Search failures across runs by test name or error message.

gaffer query failures "timeout"
gaffer query failures "connection refused" --limit 10

`gaffer sync`

Force-sync pending uploads. Use when a previous gaffer test run was interrupted before syncing, or to retry failed uploads. To upload reports without the CLI, see the Upload API.

gaffer sync
gaffer sync --token gaf_xxx

Configuration

Config file: .gaffer/config.toml (or gaffer.toml at project root)

[project]
token = "gaf_..."
api_url = "https://app.gaffer.sh"

[test]
report_patterns = [
    "**/.gaffer/reports/**/*.xml",
    "**/.gaffer/reports/**/*.json",
    "**/junit*.xml",
    "**/test-results/**/*.xml",
    "**/test-reports/**/*.xml",
    "**/target/nextest/**/*.xml",
    "**/ctrf/**/*.json",
    "**/ctrf-report.json",
    "**/coverage/lcov.info",
    "**/lcov.info",
]

Resolution order: CLI flags > environment variables > config file > defaults.

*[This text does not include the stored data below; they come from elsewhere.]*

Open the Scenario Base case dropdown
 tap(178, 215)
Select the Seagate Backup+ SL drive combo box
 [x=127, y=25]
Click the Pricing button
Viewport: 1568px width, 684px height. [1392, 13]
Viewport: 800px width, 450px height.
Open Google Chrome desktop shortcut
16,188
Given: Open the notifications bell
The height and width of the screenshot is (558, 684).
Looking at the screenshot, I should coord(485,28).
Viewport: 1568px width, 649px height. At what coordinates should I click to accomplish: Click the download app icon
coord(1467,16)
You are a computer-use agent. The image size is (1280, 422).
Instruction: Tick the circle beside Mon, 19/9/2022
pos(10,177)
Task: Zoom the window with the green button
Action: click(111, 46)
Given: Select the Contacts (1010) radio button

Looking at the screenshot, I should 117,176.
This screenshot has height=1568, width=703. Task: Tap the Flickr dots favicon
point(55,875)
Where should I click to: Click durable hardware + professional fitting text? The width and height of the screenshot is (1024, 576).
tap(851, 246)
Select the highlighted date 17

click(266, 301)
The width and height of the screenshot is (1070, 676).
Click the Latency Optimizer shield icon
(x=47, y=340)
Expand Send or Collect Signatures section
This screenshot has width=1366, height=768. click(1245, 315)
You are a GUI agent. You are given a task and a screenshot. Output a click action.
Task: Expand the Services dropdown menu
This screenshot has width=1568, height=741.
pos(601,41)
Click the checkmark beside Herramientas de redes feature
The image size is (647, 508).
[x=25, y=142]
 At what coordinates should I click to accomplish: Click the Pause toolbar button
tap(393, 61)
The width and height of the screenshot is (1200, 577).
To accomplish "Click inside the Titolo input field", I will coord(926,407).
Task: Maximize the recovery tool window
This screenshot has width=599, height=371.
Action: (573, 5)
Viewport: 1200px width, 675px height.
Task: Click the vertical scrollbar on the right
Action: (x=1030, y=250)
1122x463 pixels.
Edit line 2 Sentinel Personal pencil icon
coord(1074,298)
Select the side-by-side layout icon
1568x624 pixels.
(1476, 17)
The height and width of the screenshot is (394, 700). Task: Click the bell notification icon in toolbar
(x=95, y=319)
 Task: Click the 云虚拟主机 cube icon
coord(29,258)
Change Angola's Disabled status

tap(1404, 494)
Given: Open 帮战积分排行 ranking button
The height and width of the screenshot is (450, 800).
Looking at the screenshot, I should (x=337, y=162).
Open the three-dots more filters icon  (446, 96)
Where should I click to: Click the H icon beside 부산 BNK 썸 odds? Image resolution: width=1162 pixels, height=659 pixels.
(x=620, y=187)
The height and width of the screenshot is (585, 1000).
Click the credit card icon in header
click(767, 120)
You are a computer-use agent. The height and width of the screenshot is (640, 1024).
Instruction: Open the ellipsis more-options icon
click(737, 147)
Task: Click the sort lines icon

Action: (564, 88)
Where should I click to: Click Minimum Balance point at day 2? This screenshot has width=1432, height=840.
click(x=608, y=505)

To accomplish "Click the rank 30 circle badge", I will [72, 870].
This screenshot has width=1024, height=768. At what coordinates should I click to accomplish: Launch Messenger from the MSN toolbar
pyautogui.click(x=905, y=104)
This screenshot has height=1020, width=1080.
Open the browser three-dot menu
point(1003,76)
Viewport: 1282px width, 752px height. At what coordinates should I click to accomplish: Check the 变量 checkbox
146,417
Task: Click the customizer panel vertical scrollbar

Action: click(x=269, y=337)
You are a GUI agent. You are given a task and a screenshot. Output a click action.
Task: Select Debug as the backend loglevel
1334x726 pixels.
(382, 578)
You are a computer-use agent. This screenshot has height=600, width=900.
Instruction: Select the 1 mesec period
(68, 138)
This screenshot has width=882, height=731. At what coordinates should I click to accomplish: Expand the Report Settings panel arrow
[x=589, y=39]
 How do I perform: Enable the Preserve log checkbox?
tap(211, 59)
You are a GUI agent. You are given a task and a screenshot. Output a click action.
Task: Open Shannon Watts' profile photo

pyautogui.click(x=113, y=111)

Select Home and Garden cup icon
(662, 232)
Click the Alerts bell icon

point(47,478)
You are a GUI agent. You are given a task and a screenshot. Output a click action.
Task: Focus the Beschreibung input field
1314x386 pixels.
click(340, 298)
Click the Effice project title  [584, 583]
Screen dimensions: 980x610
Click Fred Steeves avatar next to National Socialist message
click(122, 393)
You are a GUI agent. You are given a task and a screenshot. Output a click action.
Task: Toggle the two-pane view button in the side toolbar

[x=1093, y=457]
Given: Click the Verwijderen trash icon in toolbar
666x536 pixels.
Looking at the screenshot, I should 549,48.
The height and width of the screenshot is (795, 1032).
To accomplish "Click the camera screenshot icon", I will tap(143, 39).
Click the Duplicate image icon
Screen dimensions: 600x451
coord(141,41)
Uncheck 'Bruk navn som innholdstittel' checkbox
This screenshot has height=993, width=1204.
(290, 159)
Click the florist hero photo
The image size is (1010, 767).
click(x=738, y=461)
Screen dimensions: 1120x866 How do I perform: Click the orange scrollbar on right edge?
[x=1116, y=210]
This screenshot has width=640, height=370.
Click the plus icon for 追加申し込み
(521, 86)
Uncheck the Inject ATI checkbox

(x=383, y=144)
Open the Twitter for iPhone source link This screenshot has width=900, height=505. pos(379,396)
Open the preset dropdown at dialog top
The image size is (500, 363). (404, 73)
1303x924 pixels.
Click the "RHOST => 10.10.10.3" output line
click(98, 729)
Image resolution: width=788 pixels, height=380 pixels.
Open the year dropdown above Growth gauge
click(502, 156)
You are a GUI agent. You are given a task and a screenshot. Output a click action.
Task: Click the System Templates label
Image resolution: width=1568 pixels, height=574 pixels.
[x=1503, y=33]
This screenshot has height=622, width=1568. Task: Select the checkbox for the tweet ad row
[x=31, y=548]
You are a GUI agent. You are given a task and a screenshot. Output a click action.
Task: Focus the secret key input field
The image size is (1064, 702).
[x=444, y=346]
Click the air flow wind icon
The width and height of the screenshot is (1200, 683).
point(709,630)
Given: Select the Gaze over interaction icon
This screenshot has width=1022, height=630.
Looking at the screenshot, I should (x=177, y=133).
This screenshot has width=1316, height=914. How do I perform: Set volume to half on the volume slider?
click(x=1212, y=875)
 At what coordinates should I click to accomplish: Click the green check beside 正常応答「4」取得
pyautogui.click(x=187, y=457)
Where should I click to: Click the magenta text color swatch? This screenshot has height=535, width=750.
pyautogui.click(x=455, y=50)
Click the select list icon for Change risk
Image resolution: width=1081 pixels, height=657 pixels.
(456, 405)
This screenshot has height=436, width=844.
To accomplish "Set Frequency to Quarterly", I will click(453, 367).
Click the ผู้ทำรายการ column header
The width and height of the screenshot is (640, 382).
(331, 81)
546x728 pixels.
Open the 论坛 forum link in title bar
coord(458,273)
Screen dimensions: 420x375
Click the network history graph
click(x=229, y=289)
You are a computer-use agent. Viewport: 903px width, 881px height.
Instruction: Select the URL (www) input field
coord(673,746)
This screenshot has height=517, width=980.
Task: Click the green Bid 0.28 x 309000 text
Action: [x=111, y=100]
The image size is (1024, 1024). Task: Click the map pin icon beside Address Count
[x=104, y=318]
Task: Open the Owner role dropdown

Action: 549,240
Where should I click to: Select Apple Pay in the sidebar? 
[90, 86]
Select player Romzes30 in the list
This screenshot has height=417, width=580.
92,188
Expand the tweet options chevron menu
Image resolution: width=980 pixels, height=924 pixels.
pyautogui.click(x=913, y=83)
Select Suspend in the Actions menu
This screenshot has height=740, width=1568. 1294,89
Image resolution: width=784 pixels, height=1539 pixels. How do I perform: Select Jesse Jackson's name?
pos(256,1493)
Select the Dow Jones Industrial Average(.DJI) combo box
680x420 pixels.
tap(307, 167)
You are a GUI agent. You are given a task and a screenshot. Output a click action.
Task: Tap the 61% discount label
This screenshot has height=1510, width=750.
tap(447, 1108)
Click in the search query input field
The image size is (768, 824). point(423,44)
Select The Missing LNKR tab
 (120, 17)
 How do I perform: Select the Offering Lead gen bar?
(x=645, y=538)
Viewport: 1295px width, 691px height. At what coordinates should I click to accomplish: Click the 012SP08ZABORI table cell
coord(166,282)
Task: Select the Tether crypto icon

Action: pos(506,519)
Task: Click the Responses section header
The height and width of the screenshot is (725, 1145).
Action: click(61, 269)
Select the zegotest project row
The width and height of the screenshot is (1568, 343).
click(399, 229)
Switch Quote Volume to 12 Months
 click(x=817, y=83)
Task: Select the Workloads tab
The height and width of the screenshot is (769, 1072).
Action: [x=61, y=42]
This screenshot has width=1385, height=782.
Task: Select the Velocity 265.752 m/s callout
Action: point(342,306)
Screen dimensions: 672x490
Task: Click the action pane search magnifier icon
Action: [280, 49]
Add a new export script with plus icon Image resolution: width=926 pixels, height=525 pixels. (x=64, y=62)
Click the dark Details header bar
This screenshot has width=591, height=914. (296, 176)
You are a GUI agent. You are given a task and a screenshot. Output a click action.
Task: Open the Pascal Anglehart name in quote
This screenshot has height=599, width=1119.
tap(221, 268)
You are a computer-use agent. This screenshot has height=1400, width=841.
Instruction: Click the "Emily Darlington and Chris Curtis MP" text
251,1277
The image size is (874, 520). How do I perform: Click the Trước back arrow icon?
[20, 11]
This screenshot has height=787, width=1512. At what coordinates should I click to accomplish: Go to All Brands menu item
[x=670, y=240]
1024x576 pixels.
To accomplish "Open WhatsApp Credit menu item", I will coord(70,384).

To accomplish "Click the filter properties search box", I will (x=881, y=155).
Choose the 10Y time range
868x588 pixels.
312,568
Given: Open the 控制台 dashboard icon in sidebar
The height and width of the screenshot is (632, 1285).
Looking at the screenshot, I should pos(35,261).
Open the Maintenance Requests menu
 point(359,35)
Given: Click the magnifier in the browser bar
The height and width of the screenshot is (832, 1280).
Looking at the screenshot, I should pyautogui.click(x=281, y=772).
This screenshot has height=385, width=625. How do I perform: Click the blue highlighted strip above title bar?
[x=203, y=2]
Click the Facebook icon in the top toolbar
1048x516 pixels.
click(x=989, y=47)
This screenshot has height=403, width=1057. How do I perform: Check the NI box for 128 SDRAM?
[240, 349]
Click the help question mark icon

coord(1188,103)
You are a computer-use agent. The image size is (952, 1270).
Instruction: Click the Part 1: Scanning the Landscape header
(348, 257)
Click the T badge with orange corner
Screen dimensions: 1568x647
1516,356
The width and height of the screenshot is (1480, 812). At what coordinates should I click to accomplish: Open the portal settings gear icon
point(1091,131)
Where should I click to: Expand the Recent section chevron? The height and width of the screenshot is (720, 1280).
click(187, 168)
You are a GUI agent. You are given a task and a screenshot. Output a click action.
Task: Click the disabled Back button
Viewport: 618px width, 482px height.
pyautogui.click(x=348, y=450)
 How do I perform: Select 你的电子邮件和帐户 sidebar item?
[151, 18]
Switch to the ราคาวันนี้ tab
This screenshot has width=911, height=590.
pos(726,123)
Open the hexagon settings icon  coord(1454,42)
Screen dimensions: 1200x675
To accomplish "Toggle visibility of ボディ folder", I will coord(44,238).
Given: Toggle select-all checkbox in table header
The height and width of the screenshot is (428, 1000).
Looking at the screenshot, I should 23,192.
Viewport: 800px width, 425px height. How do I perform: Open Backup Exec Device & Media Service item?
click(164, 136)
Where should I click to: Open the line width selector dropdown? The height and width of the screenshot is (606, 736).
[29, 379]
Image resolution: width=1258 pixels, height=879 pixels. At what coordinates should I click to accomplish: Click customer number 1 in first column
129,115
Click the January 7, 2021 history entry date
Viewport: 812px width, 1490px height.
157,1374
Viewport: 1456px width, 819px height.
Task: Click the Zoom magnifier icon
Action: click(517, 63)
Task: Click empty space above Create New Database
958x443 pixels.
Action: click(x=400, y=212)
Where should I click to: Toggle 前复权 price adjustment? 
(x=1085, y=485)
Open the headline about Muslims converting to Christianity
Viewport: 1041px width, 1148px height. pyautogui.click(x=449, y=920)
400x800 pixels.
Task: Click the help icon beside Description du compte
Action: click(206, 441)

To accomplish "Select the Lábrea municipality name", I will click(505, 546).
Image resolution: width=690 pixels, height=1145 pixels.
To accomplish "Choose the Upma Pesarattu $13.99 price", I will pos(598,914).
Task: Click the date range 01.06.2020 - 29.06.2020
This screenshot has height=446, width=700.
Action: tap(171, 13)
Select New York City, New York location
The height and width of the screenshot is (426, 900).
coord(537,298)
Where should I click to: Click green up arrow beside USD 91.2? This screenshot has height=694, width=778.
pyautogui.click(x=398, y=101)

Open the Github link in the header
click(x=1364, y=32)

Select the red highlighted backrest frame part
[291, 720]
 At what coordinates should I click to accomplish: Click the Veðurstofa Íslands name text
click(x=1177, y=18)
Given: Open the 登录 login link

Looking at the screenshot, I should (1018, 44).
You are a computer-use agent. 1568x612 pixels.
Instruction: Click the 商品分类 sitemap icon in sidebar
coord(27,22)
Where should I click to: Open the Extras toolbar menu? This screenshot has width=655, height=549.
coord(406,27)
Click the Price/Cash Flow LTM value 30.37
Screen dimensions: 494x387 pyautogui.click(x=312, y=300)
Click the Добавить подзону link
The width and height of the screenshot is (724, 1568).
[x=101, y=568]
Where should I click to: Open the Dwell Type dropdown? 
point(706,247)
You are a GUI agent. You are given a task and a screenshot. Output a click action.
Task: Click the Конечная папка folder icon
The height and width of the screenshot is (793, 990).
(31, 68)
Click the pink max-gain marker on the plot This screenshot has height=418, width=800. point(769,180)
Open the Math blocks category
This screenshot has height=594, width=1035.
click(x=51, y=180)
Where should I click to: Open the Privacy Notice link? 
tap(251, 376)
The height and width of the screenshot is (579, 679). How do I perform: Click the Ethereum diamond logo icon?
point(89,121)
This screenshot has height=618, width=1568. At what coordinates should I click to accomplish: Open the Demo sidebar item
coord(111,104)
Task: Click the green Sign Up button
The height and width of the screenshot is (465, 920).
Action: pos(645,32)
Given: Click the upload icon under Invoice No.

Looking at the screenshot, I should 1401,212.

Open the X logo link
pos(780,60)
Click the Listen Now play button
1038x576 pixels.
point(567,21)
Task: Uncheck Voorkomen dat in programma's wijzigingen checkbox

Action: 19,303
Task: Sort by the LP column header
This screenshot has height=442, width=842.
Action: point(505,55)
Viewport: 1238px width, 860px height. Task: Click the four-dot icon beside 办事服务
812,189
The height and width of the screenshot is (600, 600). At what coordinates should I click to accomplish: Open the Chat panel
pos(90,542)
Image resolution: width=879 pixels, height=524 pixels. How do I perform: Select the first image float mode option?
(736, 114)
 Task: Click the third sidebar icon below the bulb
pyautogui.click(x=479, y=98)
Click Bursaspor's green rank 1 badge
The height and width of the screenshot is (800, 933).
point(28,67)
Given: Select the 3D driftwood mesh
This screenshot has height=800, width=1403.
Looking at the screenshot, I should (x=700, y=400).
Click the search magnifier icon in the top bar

Config discovery: Walks up from the working directory looking for .gaffer/config.toml or gaffer.toml. The directory containing the config becomes the project root.

Environment variables

Variable	Purpose
`GAFFER_TOKEN`	API token for cloud sync (overridden by `--token`)
`GAFFER_API_URL`	API endpoint URL (overridden by `--api-url`)

Default report patterns

When no --report flag or report_patterns config is set, Gaffer auto-discovers:

**/.gaffer/reports/**/*.xml — Gaffer’s own report directory
**/.gaffer/reports/**/*.json — Gaffer’s own report directory
**/junit*.xml — JUnit XML reports
**/test-results/**/*.xml — Common test result directories
**/test-reports/**/*.xml — Common test report directories
**/target/nextest/**/*.xml — Cargo nextest JUnit output
**/ctrf/**/*.json — CTRF JSON reports
**/ctrf-report.json — Default CTRF output
**/coverage/lcov.info — Default coverage output
**/lcov.info — Root-level coverage